Prof: Sandy communities rebuilding should strengthen more than just structures
October 10, 2013
Daniel P. Aldrich
WEST LAFAYETTE, Ind. — Rebuilding communities after a natural disaster, such as Superstorm Sandy, is about more than just about physical infrastructure, says a Purdue University disaster recovery expert.
"Because communities, such as the East Coast hit by last year's Superstorm Sandy, are vulnerable, physical fixes alone will not be sufficient to mitigate against future disasters and are not the only thing to be considered when rebuilding," says Daniel P. Aldrich, associate professor of political science and author of "Building Resilience: Social Capital in Post-Disaster Recovery."
Later this month is the first anniversary of Superstorm Sandy, the hurricane that affected many states and caused severe damage to New York and New Jersey.
"Often communities are rebuilding while looking toward the next possible disaster," he says. "And recent reports that global weather is likely to become more severe is a factor that areas prone to disasters and most recently affected areas must address as they rebuild. The power of community in drawing back residents, the critical nature of trust in government and neighbors, and the importance of long-term commitments have never been so important."

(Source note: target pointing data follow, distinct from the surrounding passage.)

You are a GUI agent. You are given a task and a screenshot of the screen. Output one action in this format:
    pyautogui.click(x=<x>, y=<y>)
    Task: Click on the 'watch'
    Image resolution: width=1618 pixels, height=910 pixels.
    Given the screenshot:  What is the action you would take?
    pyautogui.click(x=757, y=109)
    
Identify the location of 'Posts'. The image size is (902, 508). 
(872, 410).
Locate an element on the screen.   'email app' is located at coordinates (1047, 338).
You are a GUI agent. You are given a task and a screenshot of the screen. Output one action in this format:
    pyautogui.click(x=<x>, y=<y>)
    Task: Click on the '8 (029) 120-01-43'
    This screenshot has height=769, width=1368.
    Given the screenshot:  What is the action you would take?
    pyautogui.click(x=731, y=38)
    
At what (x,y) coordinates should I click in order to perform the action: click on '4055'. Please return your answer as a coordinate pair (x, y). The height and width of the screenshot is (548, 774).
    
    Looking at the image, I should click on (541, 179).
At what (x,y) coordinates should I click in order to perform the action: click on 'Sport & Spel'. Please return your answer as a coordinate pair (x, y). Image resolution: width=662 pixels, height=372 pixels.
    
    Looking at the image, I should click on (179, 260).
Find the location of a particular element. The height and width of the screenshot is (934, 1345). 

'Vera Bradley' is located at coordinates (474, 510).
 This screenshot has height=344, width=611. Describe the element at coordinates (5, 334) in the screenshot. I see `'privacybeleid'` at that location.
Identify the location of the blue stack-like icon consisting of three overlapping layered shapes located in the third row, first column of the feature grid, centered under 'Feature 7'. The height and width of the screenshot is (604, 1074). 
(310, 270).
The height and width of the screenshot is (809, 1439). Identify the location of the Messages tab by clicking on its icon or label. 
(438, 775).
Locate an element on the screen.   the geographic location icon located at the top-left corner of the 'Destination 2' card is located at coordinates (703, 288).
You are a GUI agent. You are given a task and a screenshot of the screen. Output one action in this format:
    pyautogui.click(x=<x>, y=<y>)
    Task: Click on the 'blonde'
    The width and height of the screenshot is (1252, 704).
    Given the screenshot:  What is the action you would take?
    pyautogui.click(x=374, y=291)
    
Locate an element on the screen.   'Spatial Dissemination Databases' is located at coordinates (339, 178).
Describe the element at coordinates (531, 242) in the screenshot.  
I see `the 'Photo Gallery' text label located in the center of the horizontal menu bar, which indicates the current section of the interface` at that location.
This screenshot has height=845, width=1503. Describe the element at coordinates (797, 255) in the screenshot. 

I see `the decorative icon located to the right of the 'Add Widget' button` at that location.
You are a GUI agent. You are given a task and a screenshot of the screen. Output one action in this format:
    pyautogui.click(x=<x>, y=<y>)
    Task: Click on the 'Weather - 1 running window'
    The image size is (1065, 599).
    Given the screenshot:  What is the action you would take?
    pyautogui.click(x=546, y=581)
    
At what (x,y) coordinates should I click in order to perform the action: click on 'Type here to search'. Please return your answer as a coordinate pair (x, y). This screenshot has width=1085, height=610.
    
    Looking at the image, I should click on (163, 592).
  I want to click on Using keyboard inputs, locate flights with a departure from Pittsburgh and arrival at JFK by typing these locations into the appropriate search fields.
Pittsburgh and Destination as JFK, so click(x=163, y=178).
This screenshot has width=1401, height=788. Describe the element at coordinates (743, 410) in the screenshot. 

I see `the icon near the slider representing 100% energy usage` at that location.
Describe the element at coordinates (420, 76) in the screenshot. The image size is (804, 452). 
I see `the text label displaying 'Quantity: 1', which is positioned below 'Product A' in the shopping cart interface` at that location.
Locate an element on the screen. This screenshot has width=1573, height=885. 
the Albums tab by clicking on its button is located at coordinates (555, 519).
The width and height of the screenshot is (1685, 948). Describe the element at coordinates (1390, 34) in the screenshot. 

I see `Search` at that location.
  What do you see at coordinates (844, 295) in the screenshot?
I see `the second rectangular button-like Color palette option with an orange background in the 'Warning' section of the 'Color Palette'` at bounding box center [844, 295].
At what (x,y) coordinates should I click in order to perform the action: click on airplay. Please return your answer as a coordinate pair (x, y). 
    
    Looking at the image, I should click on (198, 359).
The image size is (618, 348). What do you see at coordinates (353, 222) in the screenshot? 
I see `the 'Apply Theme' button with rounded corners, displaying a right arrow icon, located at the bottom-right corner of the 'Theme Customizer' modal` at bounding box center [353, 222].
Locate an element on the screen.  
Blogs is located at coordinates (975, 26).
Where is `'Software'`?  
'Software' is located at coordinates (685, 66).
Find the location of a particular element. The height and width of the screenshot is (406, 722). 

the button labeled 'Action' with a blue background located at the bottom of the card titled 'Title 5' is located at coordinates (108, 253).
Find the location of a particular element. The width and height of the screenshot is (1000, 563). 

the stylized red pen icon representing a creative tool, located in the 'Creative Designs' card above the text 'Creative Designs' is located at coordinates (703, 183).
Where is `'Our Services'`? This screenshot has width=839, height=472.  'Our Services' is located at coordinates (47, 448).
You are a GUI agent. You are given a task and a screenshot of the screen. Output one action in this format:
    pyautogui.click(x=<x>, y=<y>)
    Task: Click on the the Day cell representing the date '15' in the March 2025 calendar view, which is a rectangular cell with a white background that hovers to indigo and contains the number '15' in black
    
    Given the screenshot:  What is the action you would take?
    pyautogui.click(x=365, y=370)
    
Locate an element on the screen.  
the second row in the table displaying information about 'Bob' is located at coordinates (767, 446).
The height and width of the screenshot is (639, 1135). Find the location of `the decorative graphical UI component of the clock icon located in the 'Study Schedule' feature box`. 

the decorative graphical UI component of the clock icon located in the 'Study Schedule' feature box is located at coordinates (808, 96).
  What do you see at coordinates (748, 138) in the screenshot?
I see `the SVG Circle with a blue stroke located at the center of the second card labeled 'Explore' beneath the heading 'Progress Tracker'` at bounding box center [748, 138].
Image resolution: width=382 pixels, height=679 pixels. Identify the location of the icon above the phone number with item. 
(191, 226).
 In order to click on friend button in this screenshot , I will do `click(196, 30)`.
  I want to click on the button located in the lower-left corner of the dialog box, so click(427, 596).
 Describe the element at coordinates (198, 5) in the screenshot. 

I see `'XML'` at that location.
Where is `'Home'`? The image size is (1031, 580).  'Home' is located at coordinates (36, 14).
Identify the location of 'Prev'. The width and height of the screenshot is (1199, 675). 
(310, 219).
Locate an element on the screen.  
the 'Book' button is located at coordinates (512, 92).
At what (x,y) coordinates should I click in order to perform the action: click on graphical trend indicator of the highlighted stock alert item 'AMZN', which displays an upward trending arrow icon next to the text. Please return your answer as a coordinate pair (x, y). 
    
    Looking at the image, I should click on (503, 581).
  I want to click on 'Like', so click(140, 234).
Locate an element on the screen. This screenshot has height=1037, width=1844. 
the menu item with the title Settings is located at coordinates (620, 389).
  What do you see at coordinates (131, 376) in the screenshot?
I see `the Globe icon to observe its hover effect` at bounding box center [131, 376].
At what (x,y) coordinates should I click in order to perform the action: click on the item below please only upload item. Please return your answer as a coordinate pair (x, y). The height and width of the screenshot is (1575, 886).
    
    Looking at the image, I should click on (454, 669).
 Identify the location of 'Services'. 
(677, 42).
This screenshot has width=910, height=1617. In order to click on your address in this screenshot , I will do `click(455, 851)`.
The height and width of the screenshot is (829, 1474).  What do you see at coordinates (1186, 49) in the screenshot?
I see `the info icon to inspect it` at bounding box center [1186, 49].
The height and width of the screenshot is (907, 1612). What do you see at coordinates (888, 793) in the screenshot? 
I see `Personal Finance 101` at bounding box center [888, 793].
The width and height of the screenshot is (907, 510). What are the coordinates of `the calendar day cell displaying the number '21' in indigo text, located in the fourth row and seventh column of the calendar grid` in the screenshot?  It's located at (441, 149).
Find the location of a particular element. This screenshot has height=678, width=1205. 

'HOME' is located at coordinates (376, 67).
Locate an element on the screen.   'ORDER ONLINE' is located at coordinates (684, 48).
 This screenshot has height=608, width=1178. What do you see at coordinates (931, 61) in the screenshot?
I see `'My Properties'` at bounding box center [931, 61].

Aldrich's research, including the 2011 tsunami and nuclear disaster in Japan and the 2005 flood damage from Hurricane Katrina, shows that people who have stronger individual friendships, community connections and civic involvement are more likely to have access to resources and information that can help them return and rebuild. These same characteristics also can help people survive a disaster and cope with the immediate aftereffects.
"Knowing how valuable a community's social network is with the threat of future disasters, governments and emergency planners will need to incorporate these in disaster planning not only to survive the next weather catastrophe but also to strengthen the community for the long term," he says.
In addition to studying the 2011 Japan and 2005 Hurricane Katrina disasters, Aldrich also has studied disaster recovery and community rebuilding following the 2004 Indian Ocean Tsunami in Tamil Nadu, the 1923 earthquake in Tokyo and the 1995 earthquake in Kobe, Japan. He is author of "Site Fights: Divisive Facilities and Civil Society in Japan and the West."